On Monday, July 8, 2024, Yad vashem will inaugurate the new Moshal Shoah Legacy Campus with the David and Fela Shapell Family Collections Center at its center.
The opening ceremony will be attended by President of Israel Isaac Herzog, Rabbi Israel Meir Lau, Chairman of the Yad Vashem Council, and Yad Vashem President Dani Dayan. Representatives of the Moshal and Shapell families, as well as many other donors and dignitaries, will also attend. This historic event marks an important milestone in the preservation and commemoration of Holocaust history.
President Dani Dayan declared that “the inauguration of the Moshal Shoah Legacy Campus and the David and Fela Shapell Family Collections Center It is a monumental achievement in our continuing mission to preserve the history and legacy of the Holocaust. This facility ensures that future generations will have access to the personal stories and historical documents that are vital to understanding and remembering the atrocities of the past. “We are deeply grateful to the Moshal and Shapell families, and all of our supporters, for their unwavering commitment to this cause.”
The night before, Sunday, July 7, 2024, Yad Vashem will host a commemorative concert at the Jerusalem Theater to mark the inauguration of the new Campus and Collections Center. This event will feature performances by the Jerusalem Symphony Orchestra, the Neve Shir Women's Choir and Violins of Hope.
Additionally, there will be a special performance by IDF reservist Mordechai Shenvald, who was wounded in November 2023 in Gaza during Operation Iron Sword. Mordechai, whose grandfather was liberated from the Auschwitz-Birkenau concentration and extermination camp in January 1945, will perform using a violin that belonged to Motele Schlein, a 12-year-old Jewish partisan who fought in the forests against the German Nazis.

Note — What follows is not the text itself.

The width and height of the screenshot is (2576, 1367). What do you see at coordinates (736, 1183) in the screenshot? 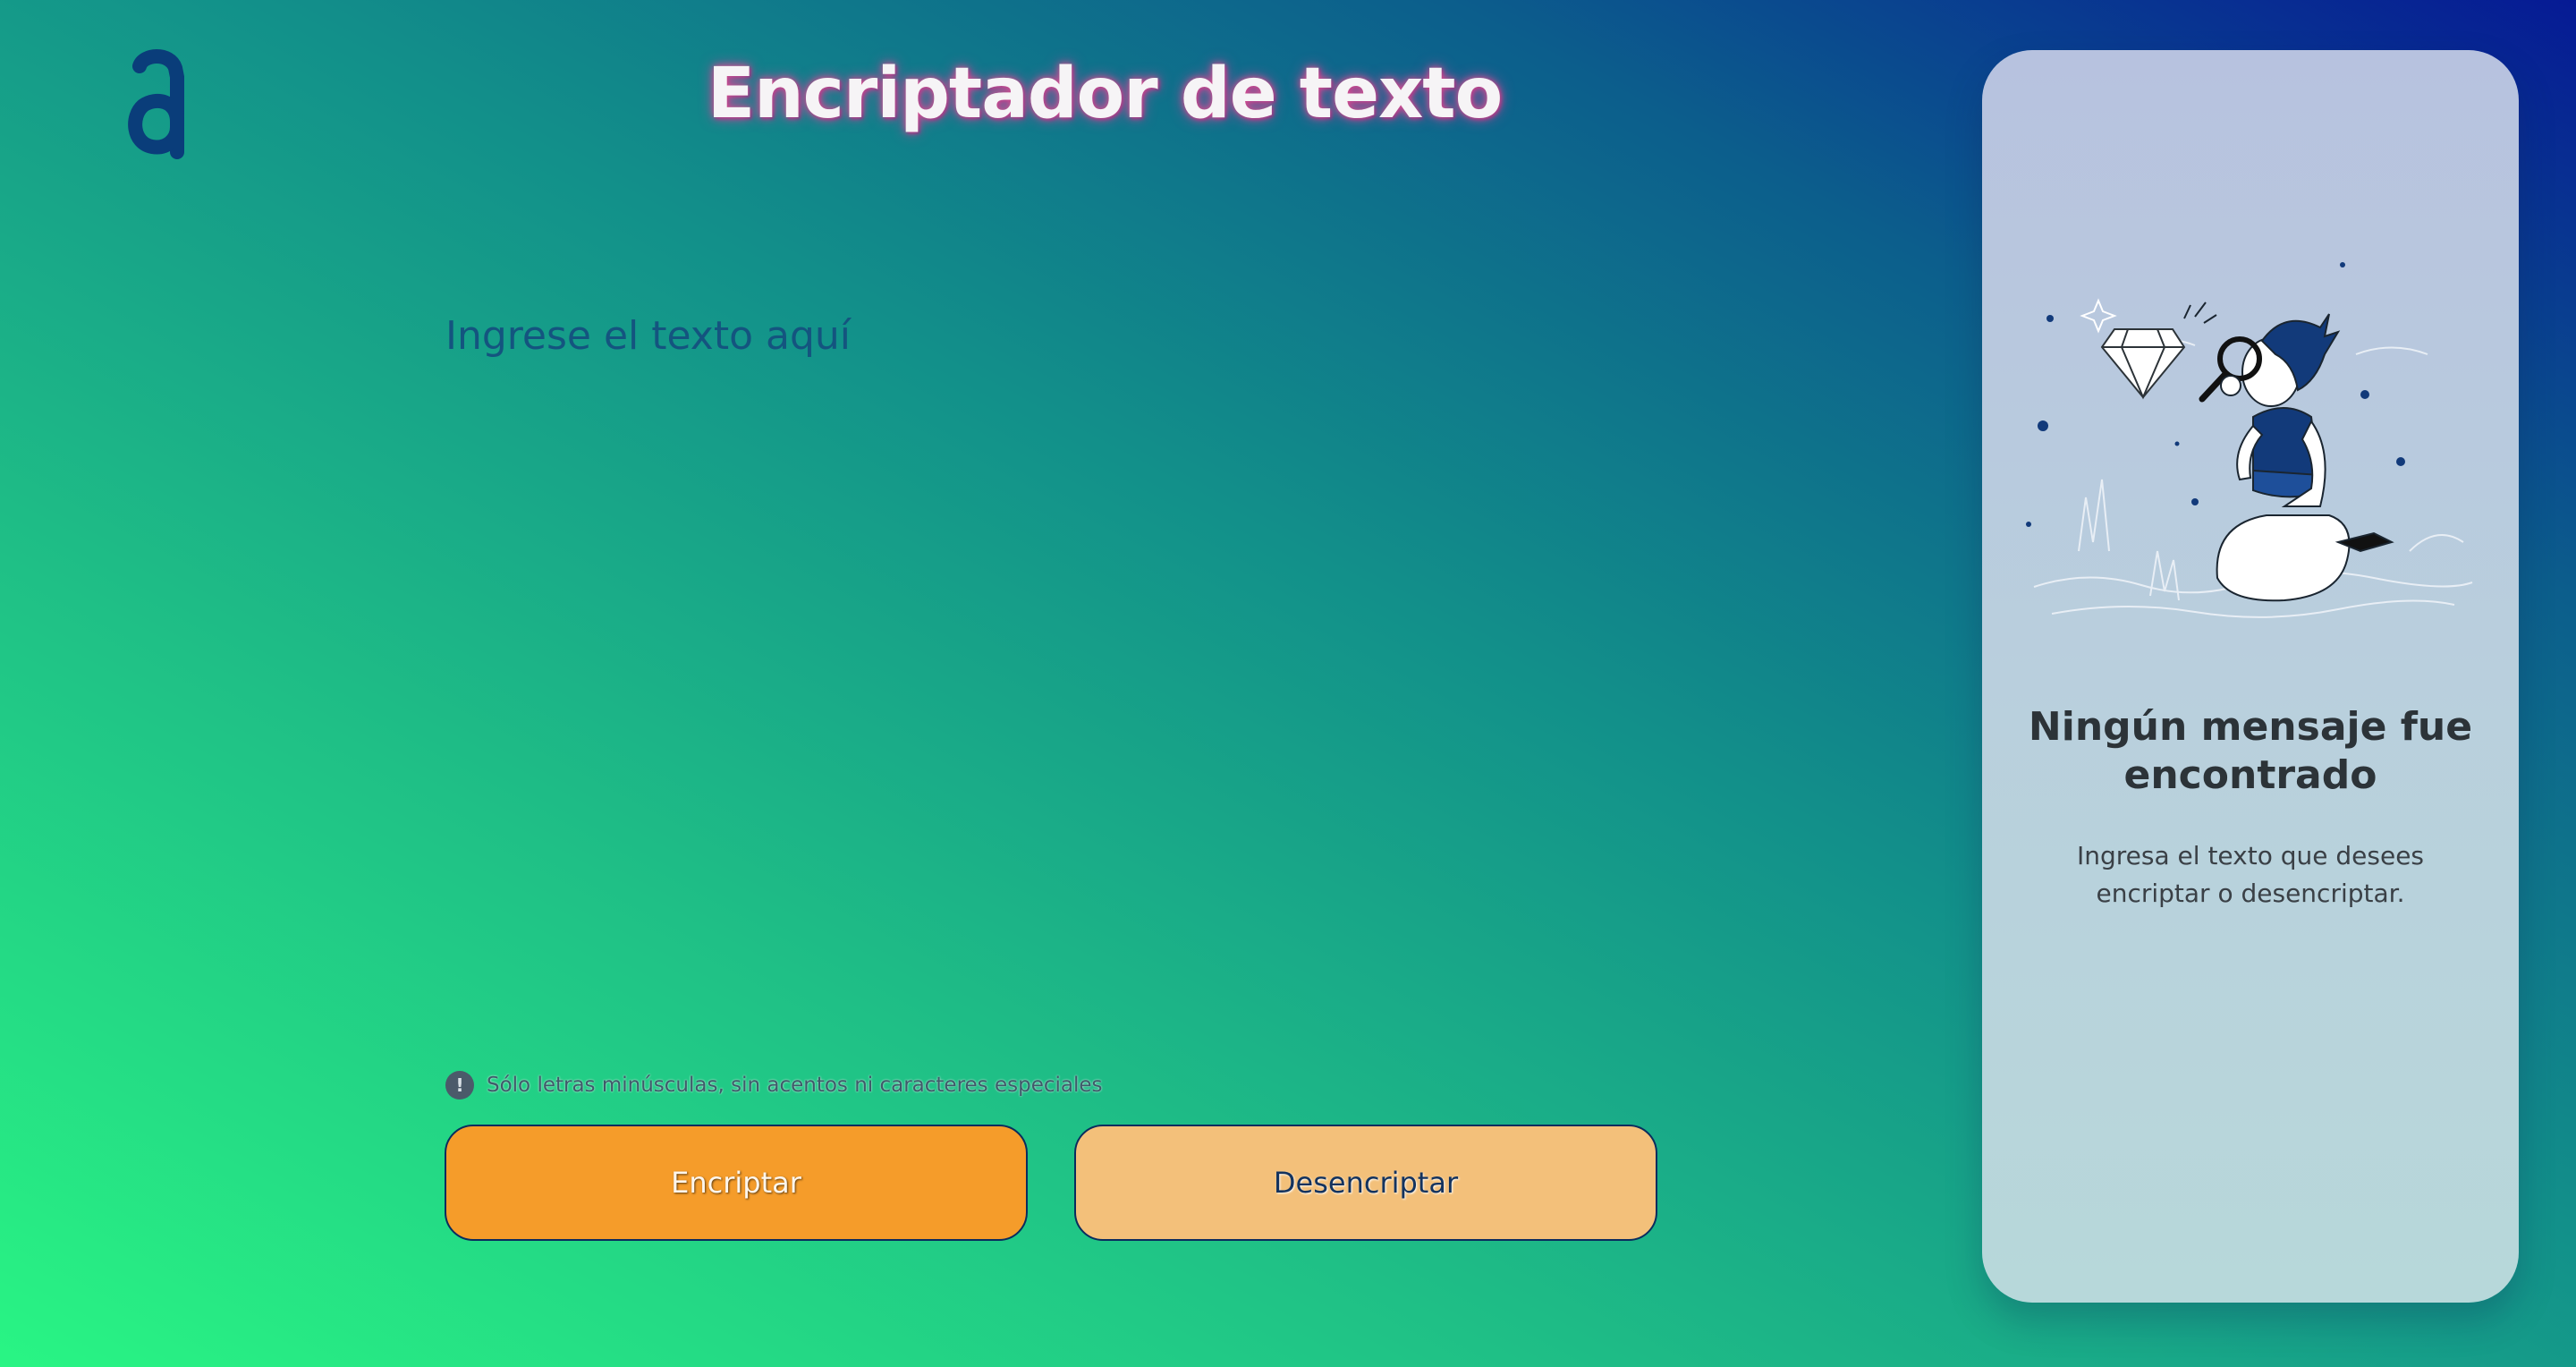
I see `encrypt-button: Encriptar` at bounding box center [736, 1183].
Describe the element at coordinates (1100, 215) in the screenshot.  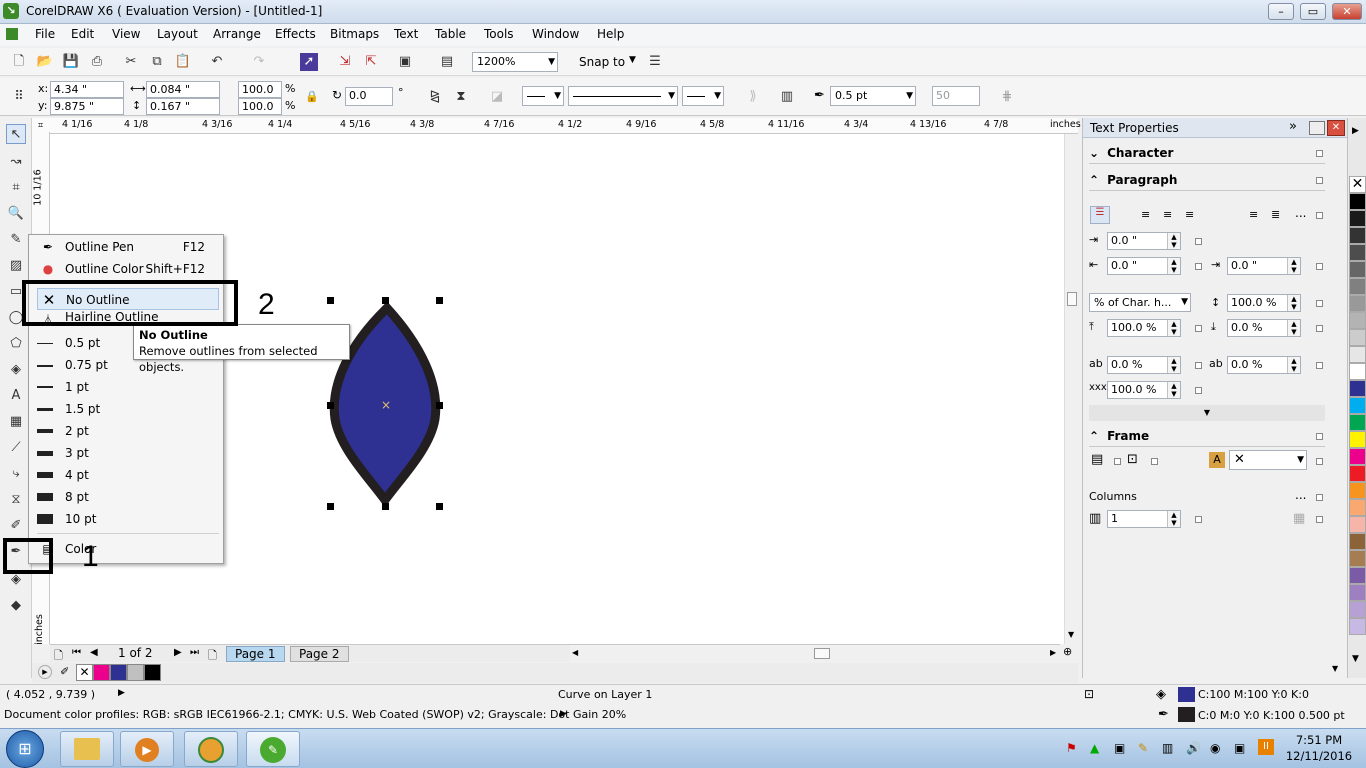
I see `no-alignment-icon: ☰` at that location.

Motele witnessed the murder of his family while hiding in an attic. Grabbing the violin from him, he fled into the forest where he joined the partisans. When German soldiers ambushed his unit, Motele rushed to warn the fighters.
Motele, unfortunately, was injured by a gunshot. With his last breath he asked: “Will I be able to see my parents and my sister now?”.
His violin was saved by a fellow partisan and donated to Yad Vashem, with the request that it continue to be played for future generations, proof that the Nazis failed to silence the moving melodies of Motele's violin. Motele's history and violin have found their eternal home as part of Yad Vashem's vast Artifact Collection and are on permanent display at the Holocaust History Museum.